そのころ主人公の弁護士は正義感はあるし、能力もあるのだが、裁判に勝てず仕事に困っていた。昔の友人の弁護士事務所にもぐりこむことに成功。仕事でうまくいけば事務所にはいれるってことで目をつけた案件が、例の事件です。
無料相談でこの事件を知った主人公は、これはいけるぞと。少年が犯人かどうかはどうでもいい。この事件で再審請求して世間の注目を集められば、事務所のPRになるし、手柄になるだろうと。
そういう利己的な思惑で始めたんだけど、やってるうちにあまりのひどさに驚いて、本気で少年の無実の罪をはらそうとがんばっていきます。

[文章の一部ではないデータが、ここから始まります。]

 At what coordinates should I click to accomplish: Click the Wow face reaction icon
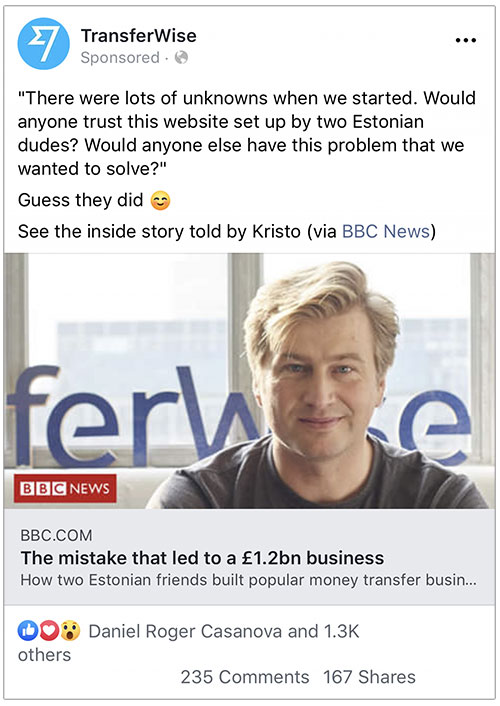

少年のほうは何度も裏切られてるので、今更信用できるかって感じで最初は拒絶してるけど、今度こそはって一縷の望みにかけて冤罪をはらそうとがんばる。
そりゃあ嫌になるよなあ。刑事がひどいんすよ。とにかく極悪に描かれてる。暴力で自白させる。検事もひどい。自分の出世のことしか頭にない。弁護士も国選弁護士なのかな、適当なこと言って反省文書いて印象良くするしかないとか言うやつだし。
法の元で法によって犯人に仕立て上げられてしまった少年。これでは法を信じることなどできるはずもなし。
絶望的な状況ですが、後半はいろいろと真実が明るみになっていく。真犯人も見つかるし、少年のアリバイを証明してくれる証人もあらわれる。刑事や検事の不正も暴かれる。
法と言っても、人が法を正しく使うかどうかが問題だっていう話でした。